> Problem requirements:
Which IBM product does the storage article list as an example of Software Defined Storage?

> Text shown:

Storage 102: more concepts of the IT enterprise storage

Carlos IjalbaSenior DevOps Engineer
CERTIFIED EXPERT
IT systems technologist, who likes to tinker with common IT problems: HW, software, virtualisation, cloud, networking & DevOps infra.
Published:
Updated:
This article is an update and follow-up of my previous article:   Storage 101: common concepts in the IT enterprise storage

This time, I expand on more frequently used storage concepts.
The purpose of this article series is to describe acronyms and abbreviations used commonly in the storage marketplace, so we can understand better this technologies. 

Some of the descriptions are just basic explanations of the terms (similar to a dictionary), but some others are a bit more detailed (like FPGAs as Storage Controllers, or SSD is Flash but Flash is not always SSD).
 
Table of Contents
SDDC - Storage Defined DataCenter
SDS - Software Defined Storage
JBOD
Storage Pools
RAID groups
VDisk
MDisk
Logical Volume Manager (LVM)
SAN Installation Considerations
SAN Requirements
Thin Provisioning
Thick Provisioning
Storage Oversubscription
Storage Overcommitment
Storage Over Provisioning 
SSD is Flash, but Flash is not always SSD...
FPGAs as Storage Controllers
FC vs iSCSI

SSDC

SDDC or Software Defined Data Center is the definition of a fully virtualized Data Center: Hardware (Servers), Networking (Switches, Firewalls, Routers), and Storage (JBOD, SAN and NAS).

SSDC is currently where the future of IT is evolving due to its better use of resources, granularity and unification of different platforms and vendors.

To better understand it, we can say that it will bring to the storage what VMware, Hyper-V and KVM have brought to the Server and OS space.
 SDS

SDS or Software Defined Storage is the term used to designate software based storage virtualizers.

SDS creates a SAN by virtualizing the storage found in servers or storage cabinets (SAN and NAS), and manages them all like a single pool of storage, easing administration and maximizing storage resources.

Examples of SDS products are VMware's vSAN, EMC ViPR & ScaleIO, IBM Spectrum Scale and Microsoft's Windows Storage Server.

> Excerpted records:
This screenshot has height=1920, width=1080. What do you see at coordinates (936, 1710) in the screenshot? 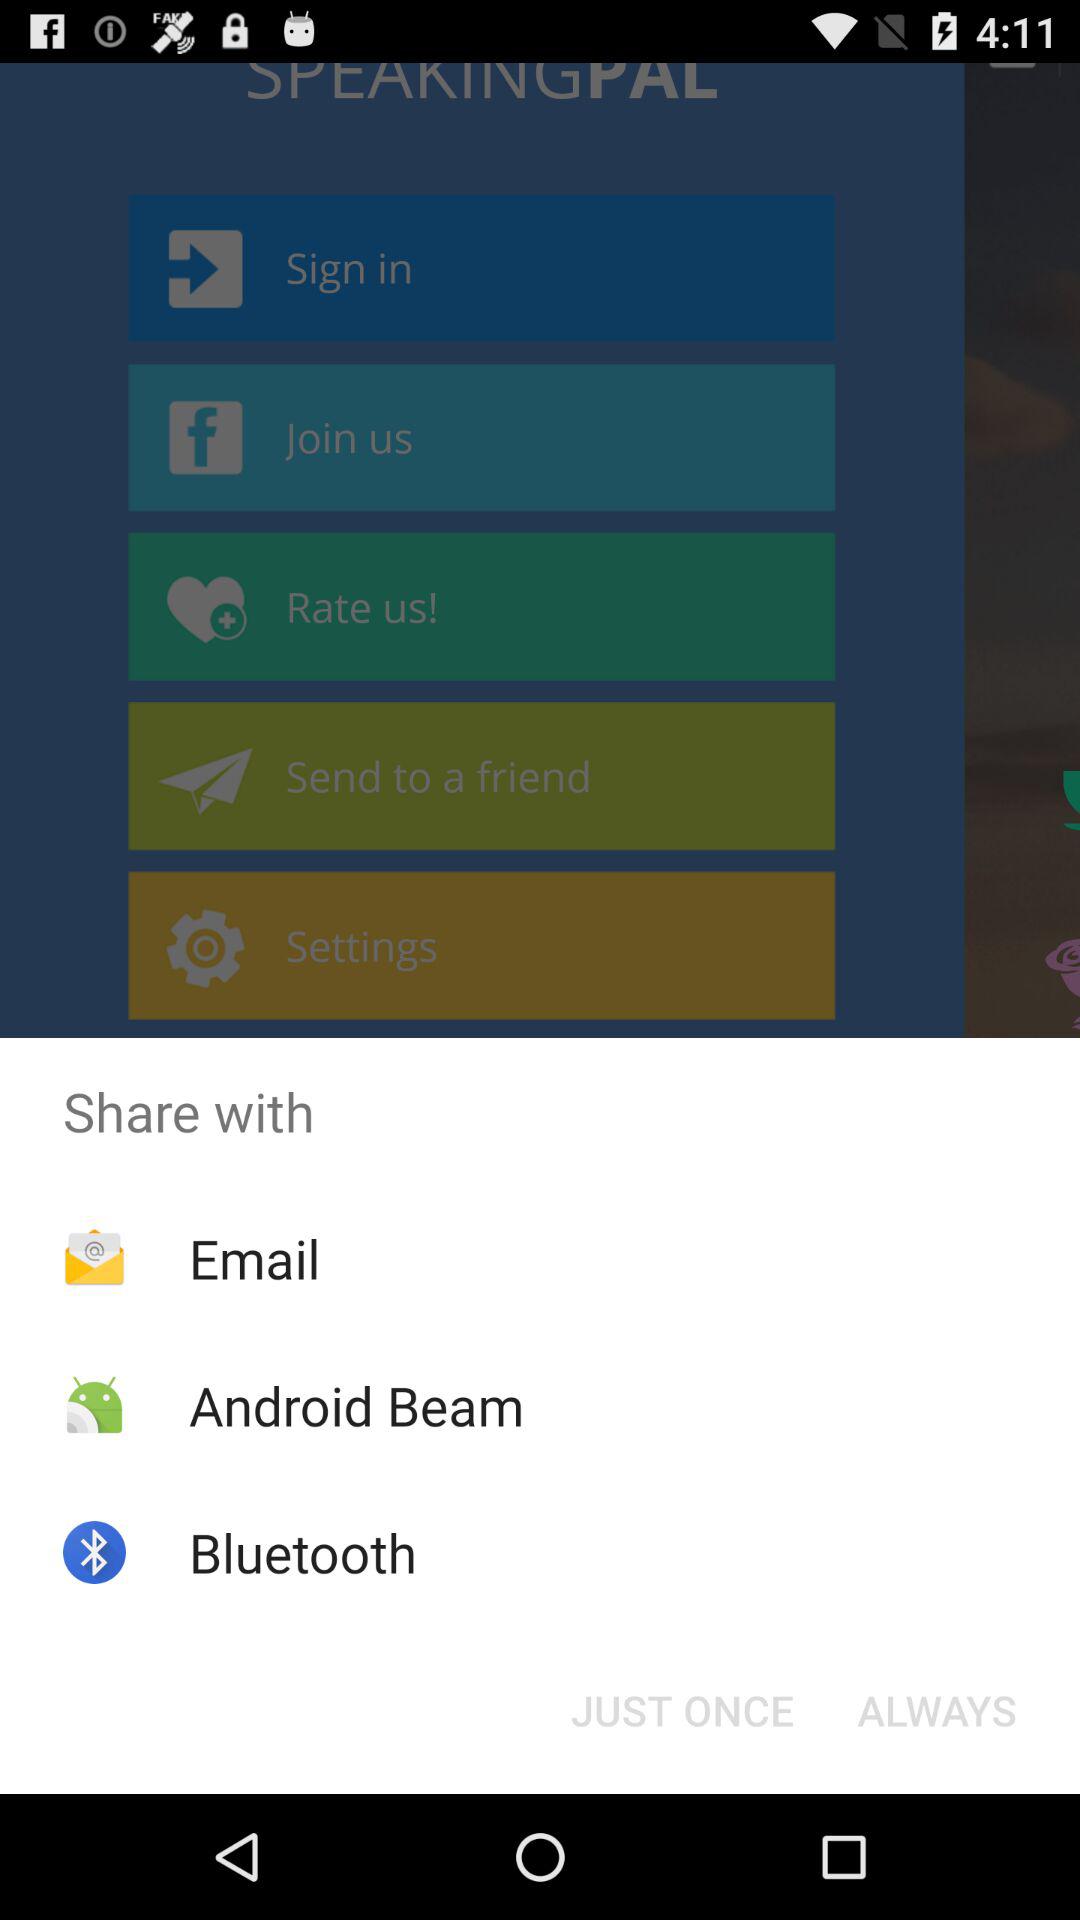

--

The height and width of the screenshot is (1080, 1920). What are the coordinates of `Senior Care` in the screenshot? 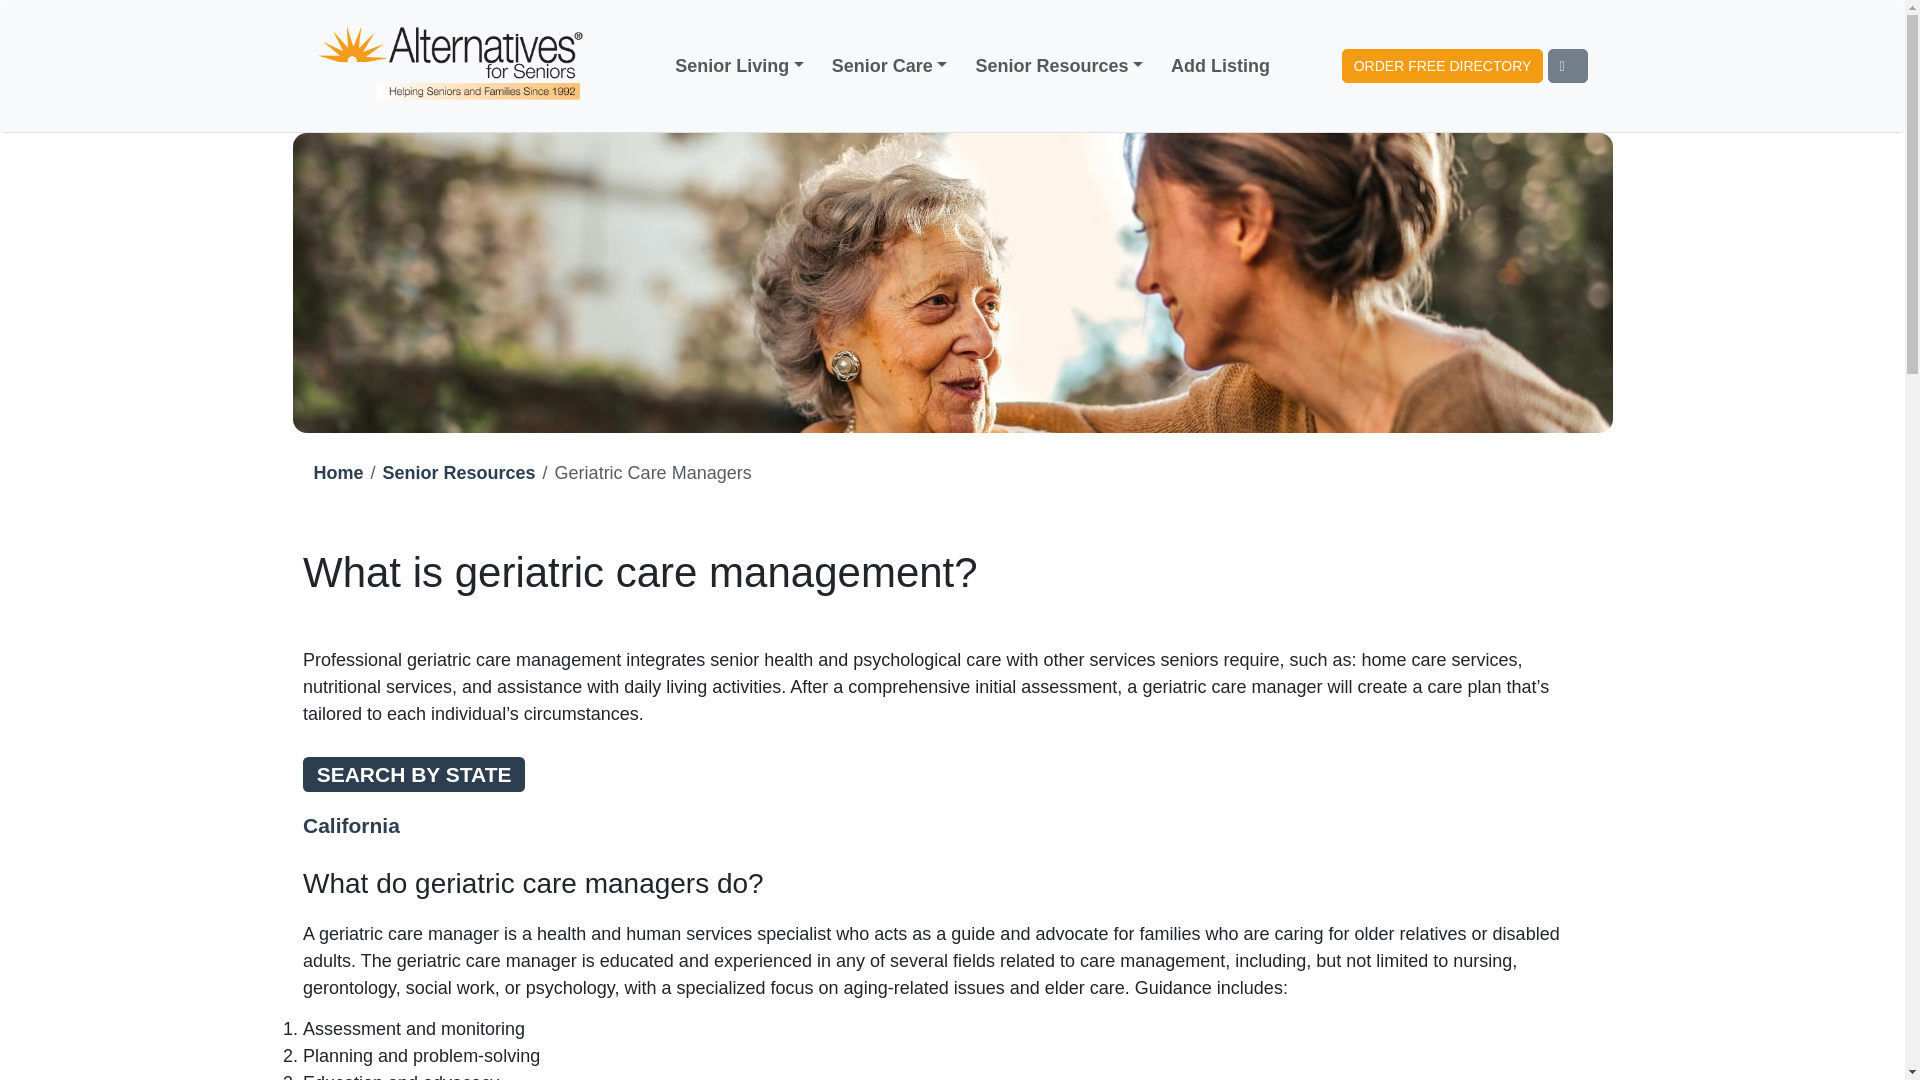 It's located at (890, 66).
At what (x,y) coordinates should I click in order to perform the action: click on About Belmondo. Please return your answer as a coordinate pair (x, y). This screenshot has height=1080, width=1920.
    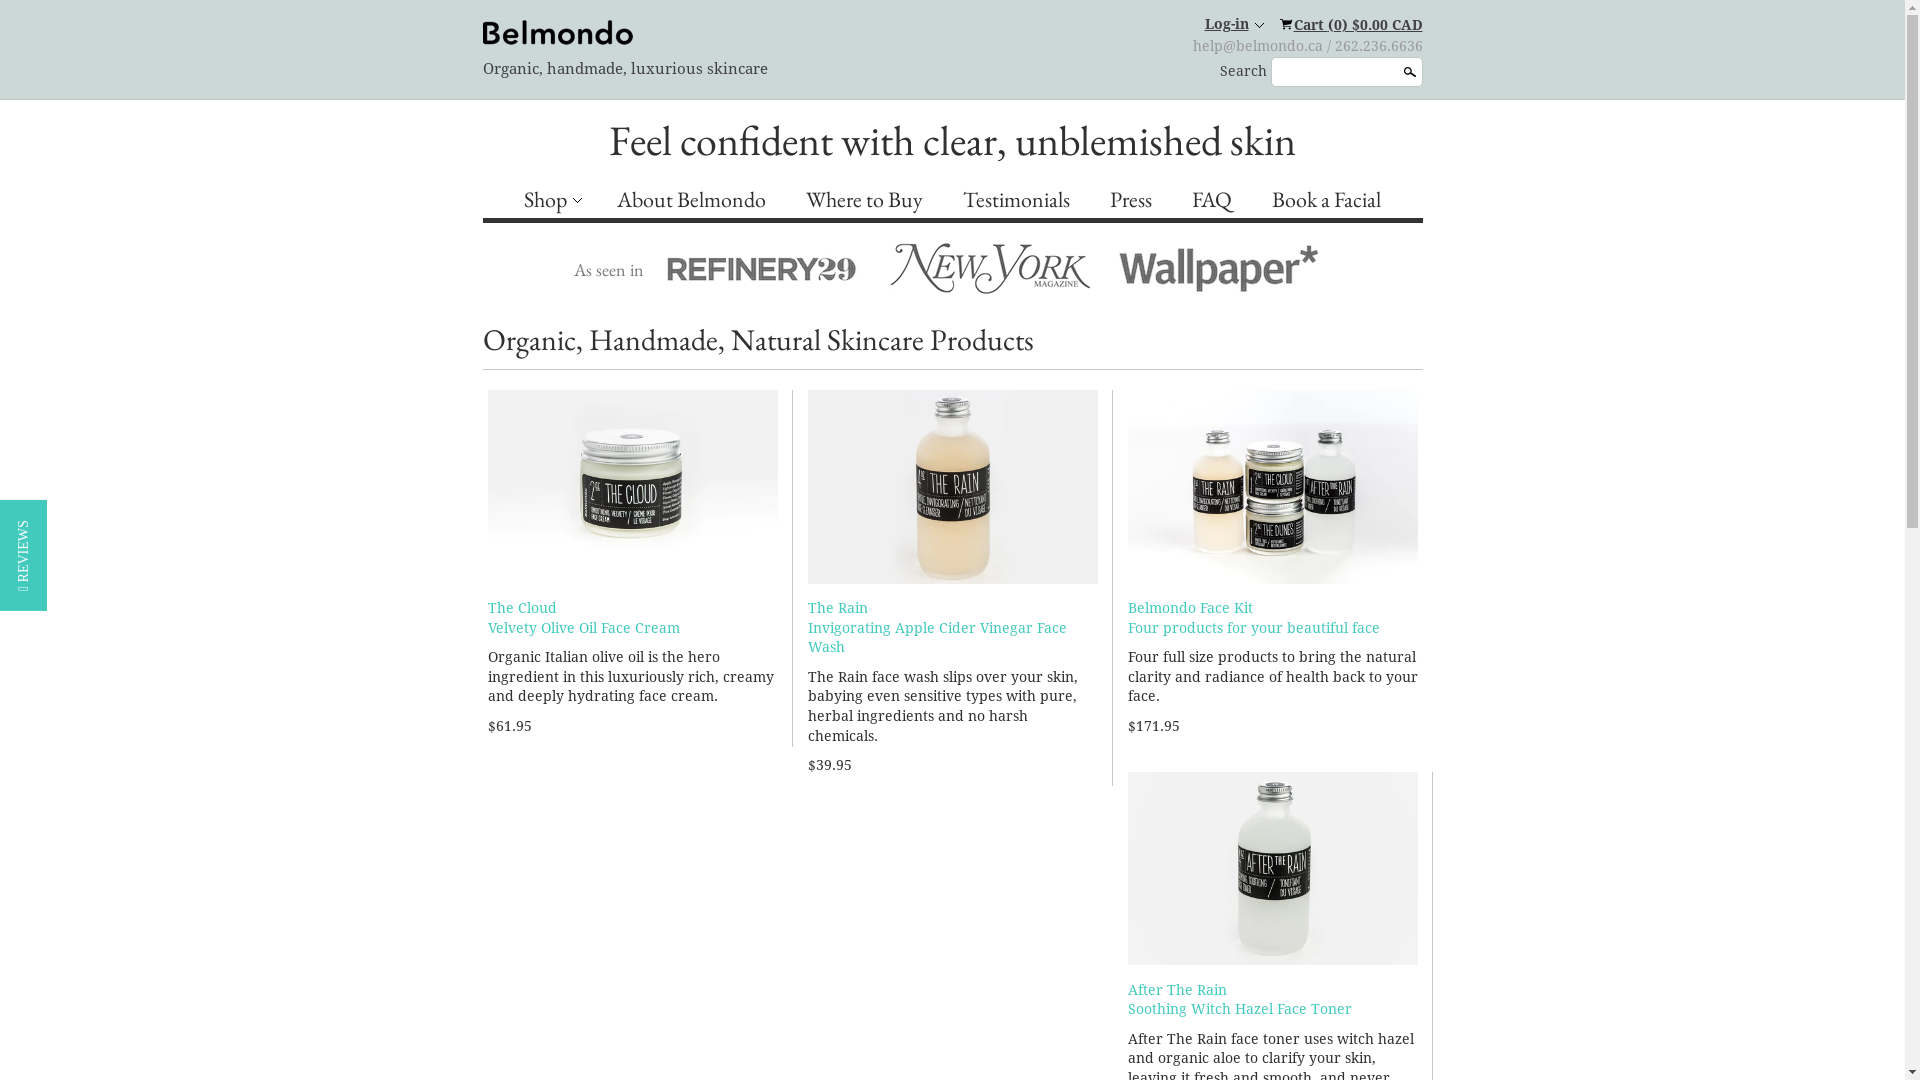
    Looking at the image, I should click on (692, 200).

> Result of the task:
IBM Spectrum Scale.